I liked this week’s readings because I found that for the first time actually understand what soft power is and the role it plays in the field of public diplomacy. Joseph Nye defines soft power as “the ability to affect others to obtain the outcomes one wants through attraction rather than coercion and payment”. He goes on to say, “A country’s soft power rests on its resources of culture, values, and policies”. In essence soft power is the attempt to promote a country’s culture and values to the public in foreign countries, and hopefully create a positive image and understanding, so foreigners will be more willing to help and support that country’s policies.
Joseph Nye in his reading, “Public Diplomacy and Soft Power”, mentions how the United States had a very good handle on the use of soft power during the cold war, but after it, its soft power initiatives began to decline because of the thought for its lack of importance. Many people thought soft power was merely a war tactic, and after the war well we had no use for it, so many cuts were made in programs, such as educational exchanges. The author also points out that the efforts for soft power after 9/11 have not been the best or the most successful.
Public diplomacy helps disseminate soft power efforts through broadcasting, subsidizing cultural exports, and arranging exchanges. Soft power is divulged through many types of mediums, such as: television, internet, radio, and actual face-to-face interaction. The export of television shows and Hollywood movies has a great impact on how foreigners view American culture, but it is a one way flow of information as are too the radio and usually the internet. Although the internet is capable of providing feedback, it can’t really substitute a face-to-face interaction. The mutual understanding of each other’s culture gives way to a stronger relationship and provides know-how on how to promote one’s culture elsewhere considering different values and customs.

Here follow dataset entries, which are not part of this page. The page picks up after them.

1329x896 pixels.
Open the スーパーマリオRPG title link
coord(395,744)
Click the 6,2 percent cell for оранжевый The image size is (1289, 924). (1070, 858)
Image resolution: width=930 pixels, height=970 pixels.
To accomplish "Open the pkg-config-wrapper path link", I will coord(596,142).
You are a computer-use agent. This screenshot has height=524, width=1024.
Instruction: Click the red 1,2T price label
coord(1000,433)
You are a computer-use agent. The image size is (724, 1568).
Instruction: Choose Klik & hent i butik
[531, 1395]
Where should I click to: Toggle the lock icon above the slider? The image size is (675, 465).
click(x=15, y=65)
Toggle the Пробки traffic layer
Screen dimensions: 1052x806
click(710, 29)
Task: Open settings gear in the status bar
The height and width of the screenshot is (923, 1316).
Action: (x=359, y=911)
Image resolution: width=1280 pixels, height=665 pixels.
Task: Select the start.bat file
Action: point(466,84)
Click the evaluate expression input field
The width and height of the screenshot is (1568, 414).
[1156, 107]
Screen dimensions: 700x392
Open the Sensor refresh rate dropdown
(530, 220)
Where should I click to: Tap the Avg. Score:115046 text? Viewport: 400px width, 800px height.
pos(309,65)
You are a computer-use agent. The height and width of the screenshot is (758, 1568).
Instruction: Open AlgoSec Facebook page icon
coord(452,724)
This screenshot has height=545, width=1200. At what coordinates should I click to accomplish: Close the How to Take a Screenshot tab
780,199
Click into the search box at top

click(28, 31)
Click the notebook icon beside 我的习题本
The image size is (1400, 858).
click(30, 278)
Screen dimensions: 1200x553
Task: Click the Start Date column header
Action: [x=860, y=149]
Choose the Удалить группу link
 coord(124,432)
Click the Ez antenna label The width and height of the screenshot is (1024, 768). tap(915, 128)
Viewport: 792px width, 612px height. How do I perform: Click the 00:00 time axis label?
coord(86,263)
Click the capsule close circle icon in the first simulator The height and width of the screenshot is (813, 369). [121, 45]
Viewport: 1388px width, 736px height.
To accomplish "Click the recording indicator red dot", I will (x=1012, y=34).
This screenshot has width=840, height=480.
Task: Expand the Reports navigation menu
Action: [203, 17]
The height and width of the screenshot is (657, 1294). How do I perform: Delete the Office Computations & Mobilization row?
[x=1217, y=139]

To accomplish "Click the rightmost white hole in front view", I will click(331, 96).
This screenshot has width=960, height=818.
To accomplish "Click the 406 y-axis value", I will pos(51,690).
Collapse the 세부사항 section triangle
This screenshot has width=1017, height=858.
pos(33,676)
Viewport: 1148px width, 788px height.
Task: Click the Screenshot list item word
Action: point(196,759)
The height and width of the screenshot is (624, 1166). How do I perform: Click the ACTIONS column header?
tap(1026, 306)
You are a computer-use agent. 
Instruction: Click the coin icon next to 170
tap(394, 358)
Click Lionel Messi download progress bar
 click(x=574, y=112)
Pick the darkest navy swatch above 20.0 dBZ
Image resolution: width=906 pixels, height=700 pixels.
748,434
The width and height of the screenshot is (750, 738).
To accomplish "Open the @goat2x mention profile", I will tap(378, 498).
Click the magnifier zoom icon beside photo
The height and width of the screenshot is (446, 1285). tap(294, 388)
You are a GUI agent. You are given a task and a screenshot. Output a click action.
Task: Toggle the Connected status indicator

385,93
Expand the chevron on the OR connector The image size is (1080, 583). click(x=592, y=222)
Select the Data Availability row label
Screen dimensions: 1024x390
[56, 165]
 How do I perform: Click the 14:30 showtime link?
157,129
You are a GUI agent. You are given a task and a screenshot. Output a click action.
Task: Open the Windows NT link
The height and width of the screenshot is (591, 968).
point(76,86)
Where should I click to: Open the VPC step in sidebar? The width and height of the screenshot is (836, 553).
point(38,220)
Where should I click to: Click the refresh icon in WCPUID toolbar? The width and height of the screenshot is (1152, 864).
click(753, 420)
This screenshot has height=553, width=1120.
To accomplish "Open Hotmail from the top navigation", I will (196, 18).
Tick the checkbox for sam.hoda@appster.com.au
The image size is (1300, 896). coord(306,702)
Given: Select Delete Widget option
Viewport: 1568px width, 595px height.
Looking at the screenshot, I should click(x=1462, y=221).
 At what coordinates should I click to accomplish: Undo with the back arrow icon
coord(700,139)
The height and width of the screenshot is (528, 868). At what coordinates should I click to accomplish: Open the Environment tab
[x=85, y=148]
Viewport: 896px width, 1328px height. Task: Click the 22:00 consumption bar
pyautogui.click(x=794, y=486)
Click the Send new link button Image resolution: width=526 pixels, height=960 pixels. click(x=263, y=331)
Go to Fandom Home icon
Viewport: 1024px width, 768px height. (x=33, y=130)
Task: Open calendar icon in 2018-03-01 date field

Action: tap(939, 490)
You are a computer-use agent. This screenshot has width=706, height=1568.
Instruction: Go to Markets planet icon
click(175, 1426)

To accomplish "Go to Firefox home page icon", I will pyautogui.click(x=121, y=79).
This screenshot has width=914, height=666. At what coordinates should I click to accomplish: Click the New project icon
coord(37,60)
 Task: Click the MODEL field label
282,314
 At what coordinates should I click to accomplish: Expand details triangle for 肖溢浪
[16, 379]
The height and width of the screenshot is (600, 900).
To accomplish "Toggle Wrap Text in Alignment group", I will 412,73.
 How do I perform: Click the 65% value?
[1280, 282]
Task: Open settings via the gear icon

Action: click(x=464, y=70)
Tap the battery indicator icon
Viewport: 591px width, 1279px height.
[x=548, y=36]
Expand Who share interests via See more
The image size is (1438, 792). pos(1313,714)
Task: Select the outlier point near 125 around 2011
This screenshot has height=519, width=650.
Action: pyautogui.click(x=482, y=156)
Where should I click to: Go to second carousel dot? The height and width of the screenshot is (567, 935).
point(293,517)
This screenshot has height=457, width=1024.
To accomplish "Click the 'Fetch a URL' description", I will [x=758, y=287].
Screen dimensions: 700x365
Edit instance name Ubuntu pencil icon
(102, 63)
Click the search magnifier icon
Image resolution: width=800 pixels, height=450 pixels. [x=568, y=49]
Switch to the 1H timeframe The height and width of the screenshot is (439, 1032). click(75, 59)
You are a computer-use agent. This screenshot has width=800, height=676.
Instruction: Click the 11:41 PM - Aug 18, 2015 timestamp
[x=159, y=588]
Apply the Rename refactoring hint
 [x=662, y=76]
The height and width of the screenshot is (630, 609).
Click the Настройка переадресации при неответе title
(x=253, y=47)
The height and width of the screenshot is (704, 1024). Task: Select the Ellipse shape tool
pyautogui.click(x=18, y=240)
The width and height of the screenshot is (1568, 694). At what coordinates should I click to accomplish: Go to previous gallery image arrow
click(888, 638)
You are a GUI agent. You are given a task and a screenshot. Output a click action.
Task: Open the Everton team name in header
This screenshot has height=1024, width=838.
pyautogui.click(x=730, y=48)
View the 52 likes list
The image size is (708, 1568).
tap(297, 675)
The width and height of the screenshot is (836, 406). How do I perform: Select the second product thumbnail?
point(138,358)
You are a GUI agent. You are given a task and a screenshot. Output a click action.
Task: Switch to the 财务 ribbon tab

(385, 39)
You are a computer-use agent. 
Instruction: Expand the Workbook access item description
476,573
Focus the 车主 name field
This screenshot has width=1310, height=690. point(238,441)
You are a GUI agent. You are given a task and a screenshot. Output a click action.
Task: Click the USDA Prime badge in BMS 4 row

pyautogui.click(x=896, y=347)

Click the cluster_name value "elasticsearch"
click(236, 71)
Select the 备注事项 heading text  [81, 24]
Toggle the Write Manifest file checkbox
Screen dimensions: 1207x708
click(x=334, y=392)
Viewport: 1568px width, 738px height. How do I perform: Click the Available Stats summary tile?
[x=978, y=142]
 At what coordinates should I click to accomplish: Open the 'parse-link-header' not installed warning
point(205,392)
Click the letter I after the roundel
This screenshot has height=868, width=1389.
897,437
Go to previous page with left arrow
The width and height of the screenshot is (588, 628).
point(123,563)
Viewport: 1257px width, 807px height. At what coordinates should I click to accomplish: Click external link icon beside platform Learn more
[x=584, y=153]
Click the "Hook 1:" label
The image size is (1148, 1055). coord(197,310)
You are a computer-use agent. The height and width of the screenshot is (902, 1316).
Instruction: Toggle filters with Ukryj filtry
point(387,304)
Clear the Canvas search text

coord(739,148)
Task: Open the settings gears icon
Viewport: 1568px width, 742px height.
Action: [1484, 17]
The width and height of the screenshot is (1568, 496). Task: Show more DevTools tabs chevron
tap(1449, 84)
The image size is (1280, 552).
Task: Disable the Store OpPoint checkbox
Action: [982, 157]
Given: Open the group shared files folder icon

In talking about the internet and face-to-face interaction, it is important to mention the Public Diplomacy 2.0 (PD 2.0) approach which James Glassman describes in his speech, “Public Diplomacy 2.0”. He first emphasizes that PD 2.0 is not a new technology; it is an approach to public diplomacy which uses social networking technologies to its advantage and in keeping up with the changing information age. The Internet today is based on interactivity and conversation; it is a democratic virtual world. There are so many sources of information if you don’t trust one go to another source, or read through many sources and then make your own informed decisions. PD 2.0 initiatives include the use of blogs, websites, webchats, social networking sites, virtual worlds, etc. I found an example Glassman gives particularly interesting, that in Columbia a young man started a facebook group called, One Million Voices Against the FARC, which is a terrorist group, and got 400,000 members and the group got 12 million people around the world to participate in an activity where they all took to the streets. I remember in one of my classes someone had pointed out how influential can becoming a member of a facebook group actually be? This example shows exactly how influential it can be and how it can make a difference. Finally, the integration of new technologies into public diplomacy and soft power efforts can be very beneficial, especially in our constantly changing world. Initiatives must keep up with the changes, for them to be effective.